» Consigne donnée 1: Résumez en deux phrases l'extrait fourni ci-dessous, qui porte sur les cartes peuples.
» Consigne donnée 2: D'après l'extrait fourni ci-dessous, par quoi les perles, monnaie du jeu, sont-elles physiquement représentées ?

La piste d'exploratio en haut, le conseil au centre et la cour en bas.

La piste d’exploration en haut, le conseil au centre et la cour en bas.

Le moteur de jeu est donc alimenté par l’obtention de cartes peuples. Celles-ci portent les couleurs des cinq peuples en présence : crabes, hippocampes, coquillages, poulpes et méduses, et chacune est associée à une valeur de 1 à 5 pour indiquer sa rareté. Sans ces cartes, le joueur ne pourra pas recruter les seigneurs et encore moins étendre son influence dans les lieux reculés de l’océan, il est donc primordial d’en obtenir, et d’en obtenir de bonnes ! L’acquisition de cartes peuples passe principalement par l’exploration des fonds marins qui suit grosso modo une mécanique de stop ou encore. Le joueur qui explore effeuille une par une les cartes de la pioche en espérant trouver la carte qui l’intéresse. Il n’est cependant pas seul sur le coup puisque chaque carte révélée doit d’abord être proposée à la vente à ses adversaires. Ce n’est qu’après s’être assuré que personne ne souhaite (ou ne peut) acheter la carte en question que le joueur actif aura le droit de s’en emparer. Il peut cependant pousser sa chance et révéler une nouvelle carte, sans savoir si celle-ci sera meilleure ni si un adversaire voudra alors la lui acheter. L’exploration prend fin lorsque le joueur trouve enfin une carte qui l’intéresse ou lorsqu’il atteint la fin de la piste en haut de plateau. Dans ce cas, il devra obligatoirement récupérer la dernière carte retournée, mais obtiendra en bonus une perle pour récompenser sa prise de risque d’être allé jusqu’au bout. Notez au passage que les perles constituent la monnaie du jeu et que celles-ci sont physiquement représentées par de vraies petites perles en plastique pour renforcer l’immersion.

» Informations fournies:
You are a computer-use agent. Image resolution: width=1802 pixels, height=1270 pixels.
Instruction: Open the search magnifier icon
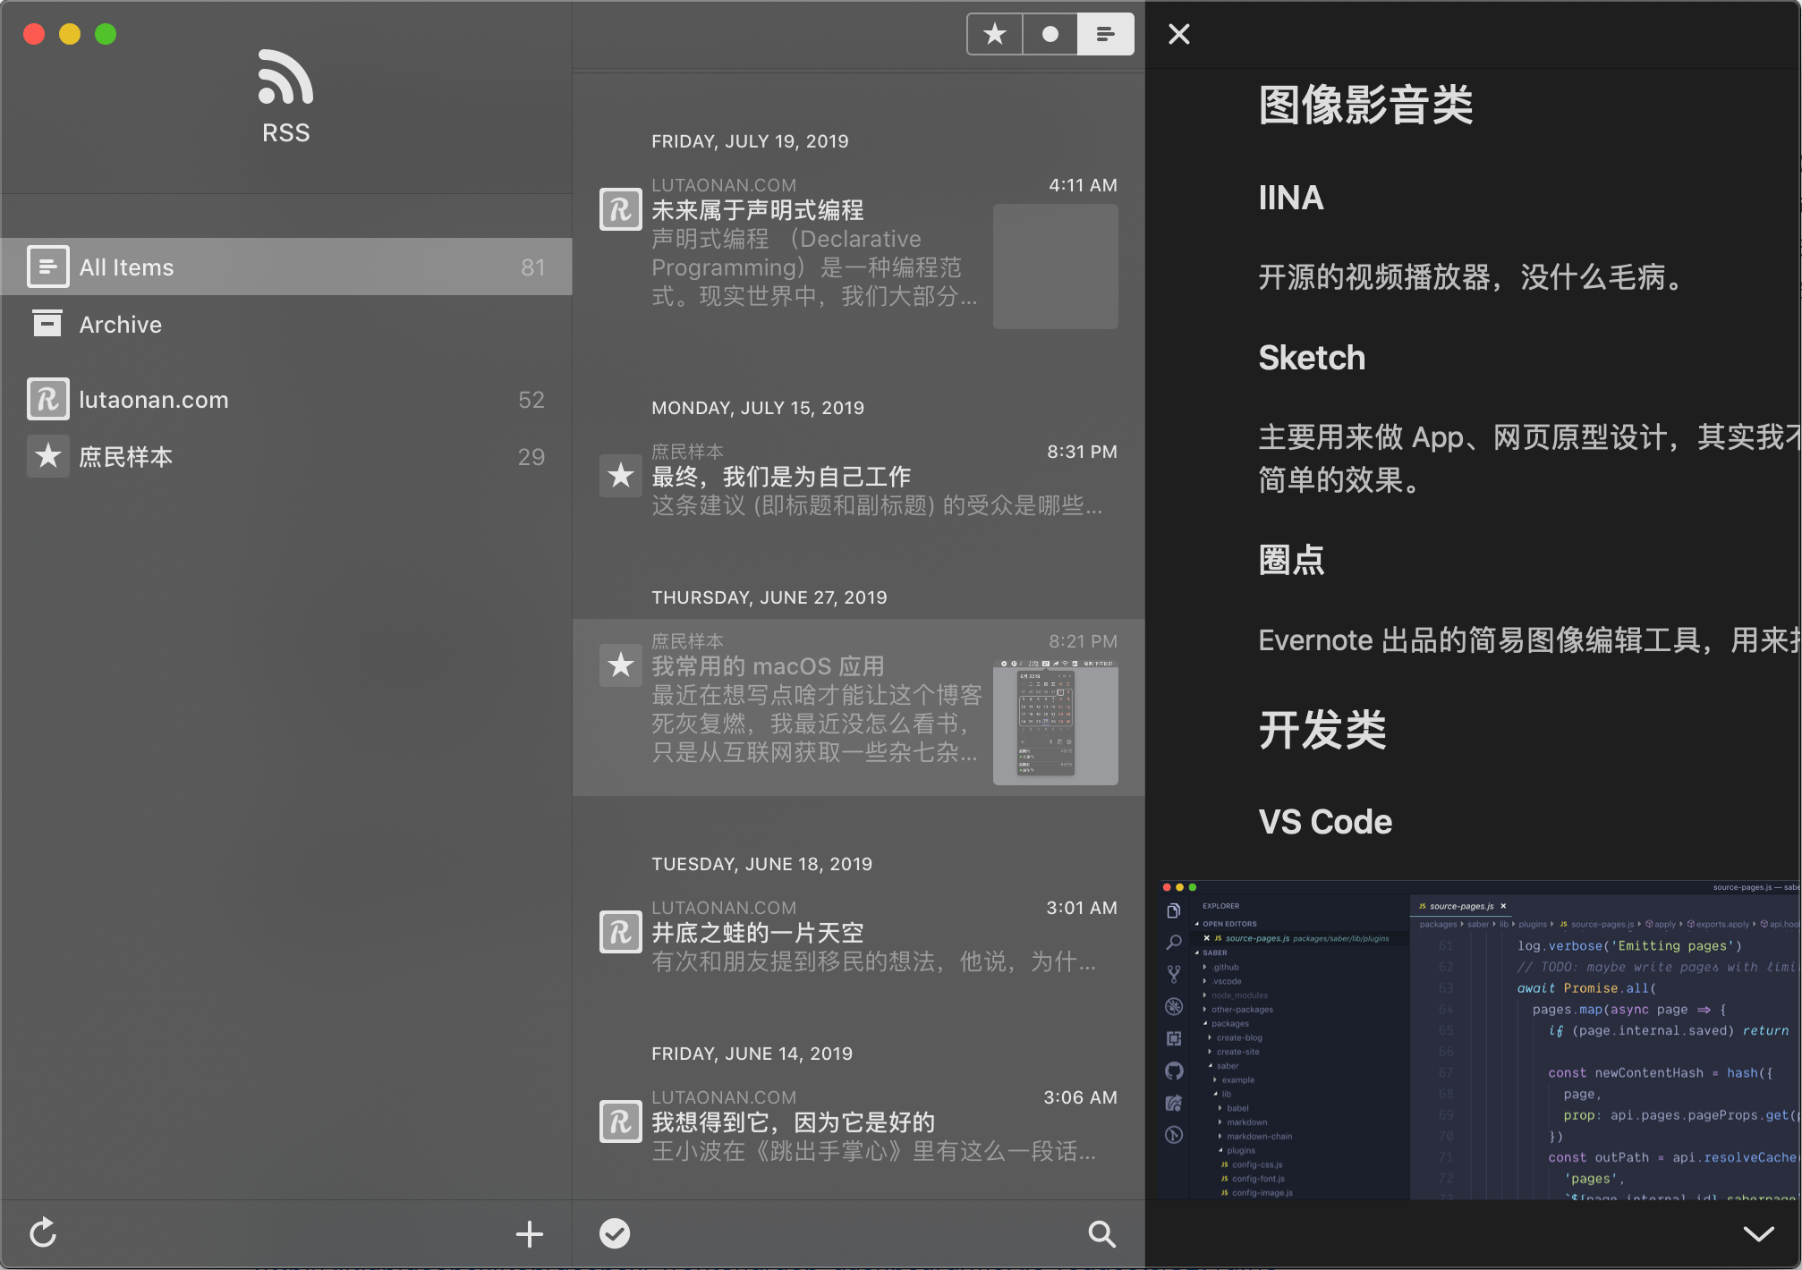[1101, 1233]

» Réponse à l'exercice 1: Les cartes peuples, aux couleurs de cinq peuples marins et associées à une valeur de 1 à 5, sont indispensables pour recruter les seigneurs et étendre son influence dans l'océan. On les obtient surtout en explorant les fonds marins selon une mécanique de stop ou encore : chaque carte révélée est d'abord proposée à la vente aux adversaires, et le joueur qui atteint la fin de la piste doit prendre la dernière carte retournée mais reçoit une perle en bonus.

» Réponse à l'exercice 2: Par de vraies petites perles en plastique.